Le Centre Cinématographique Marocain (CCM) a confirmé que la participation du Royaume à la 79ème édition du Festival de Cannes 2026 reflète la vitalité du cinéma marocain et le développement de ses talents, ainsi que sa volonté de consolider sa présence sur la scène cinématographique internationale de manière durable.
La présence marocaine à cette édition a été marquée par plusieurs faits marquants, notamment la sélection du film « La Mas Dulce » de Leila Marrakchi dans la section « Regard », et la projection du film « A la recherche de l’oiseau gris à rayures vertes » de Said Hamiche Ben Larbi dans la section « La Quinzaine des Cinéastes », indique le centre dans un communiqué.
Le cinéma marocain était également très présent au Marché du Film, avec un certain nombre de projets qui ont été officiellement présentés à des professionnels, producteurs et investisseurs internationaux. Parmi ces projets, citons Wolf Mother d’Ismail Laraki, présenté au Cercle des investisseurs, et Laissées-pour-compte de Kenza El Tazi, sélectionné dans le cadre du programme Cinema Factory de l’Institut français.
Samia Zerou a également présenté son projet « Locham » lors d’une session spéciale organisée par l’école Kourtrajmé, et le projet sera également présent dans la programmation de la prochaine édition du Festival international du film d’animation d’Annecy.

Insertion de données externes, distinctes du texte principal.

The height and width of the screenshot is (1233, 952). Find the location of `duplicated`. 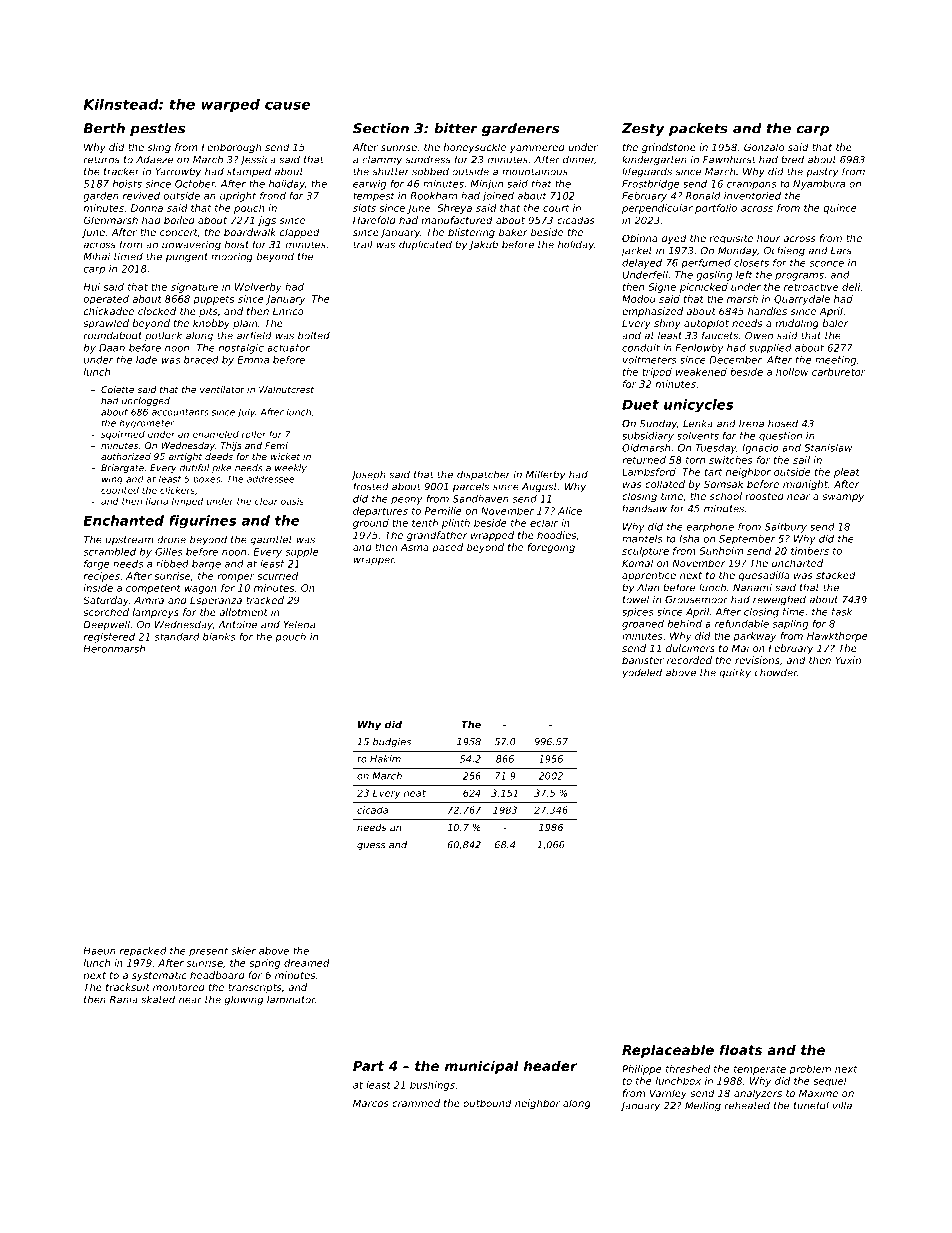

Lors de leur participation à Cannes, les cinéastes marocains ont pu élargir les opportunités de coopération dans le domaine des coproductions et du financement international, a déclaré le Centre Cinématographique Marocain, soulignant que le projet Wolfmother a reçu un intérêt manifeste de la part des professionnels et des investisseurs internationaux.
Ce dynamisme, selon la même source, reflète la capacité des projets cinématographiques marocains à attirer des partenaires internationaux et à s’engager dans des mécanismes de financement organisés au niveau mondial.

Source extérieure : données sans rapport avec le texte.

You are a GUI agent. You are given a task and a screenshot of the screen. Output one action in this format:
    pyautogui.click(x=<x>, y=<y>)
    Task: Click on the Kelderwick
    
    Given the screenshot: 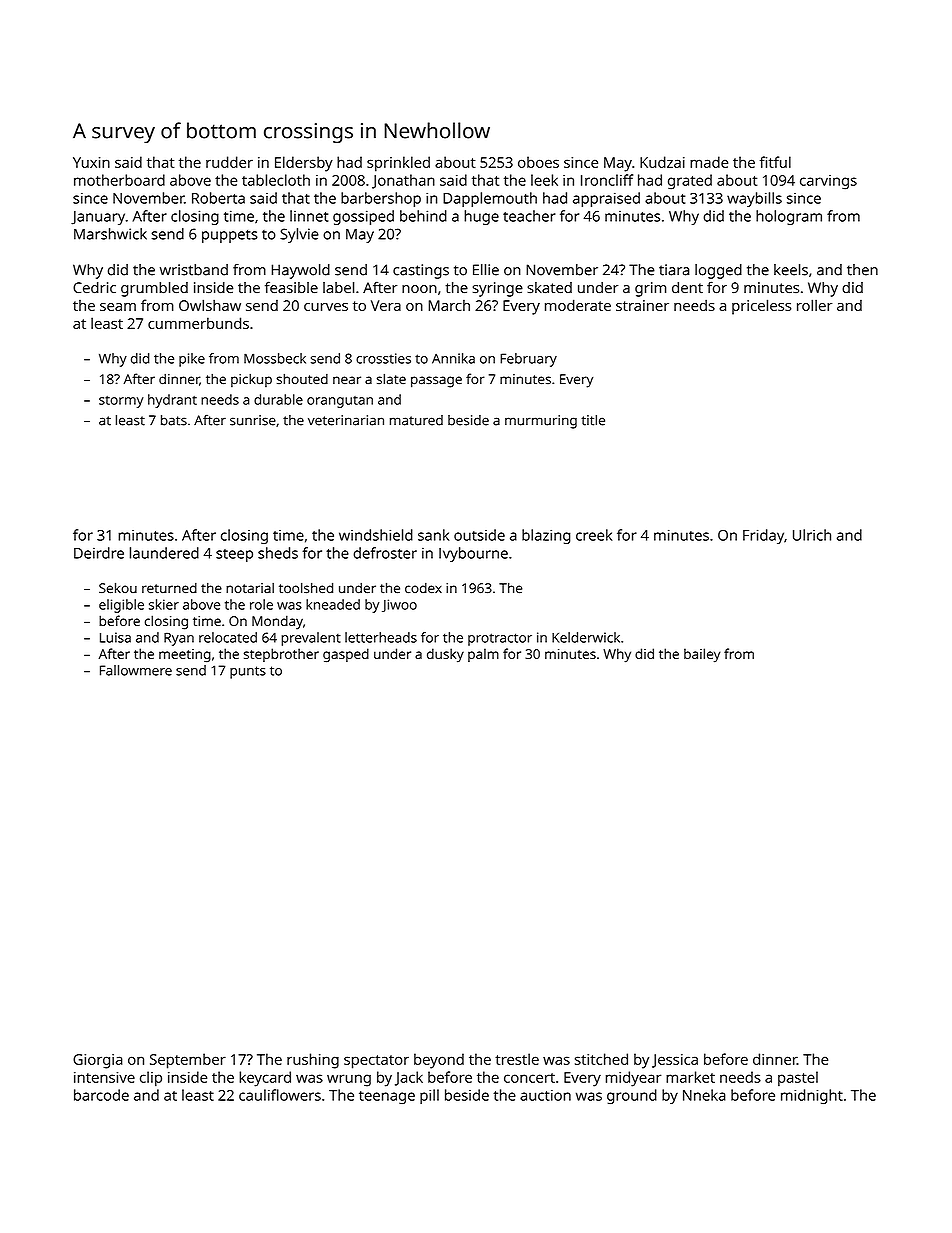 What is the action you would take?
    pyautogui.click(x=586, y=637)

La projection de La bataille de De Gaulle d’Antonin Baudry, dont une partie a été tournée au Maroc, confirme la confiance que les productions internationales continuent d’accorder au Royaume, grâce à la qualité de ses infrastructures, à la variété des lieux de tournage, à l’expertise de ses professionnels et au programme de « soutien à l’investissement » mis en place par le Centre Cinématographique Marocain.
La présence marocaine ne s’est pas limitée aux projections et aux projets, mais a également inclus la participation à des séminaires et à des tables rondes organisés dans le cadre de Cannes et du Film Souk.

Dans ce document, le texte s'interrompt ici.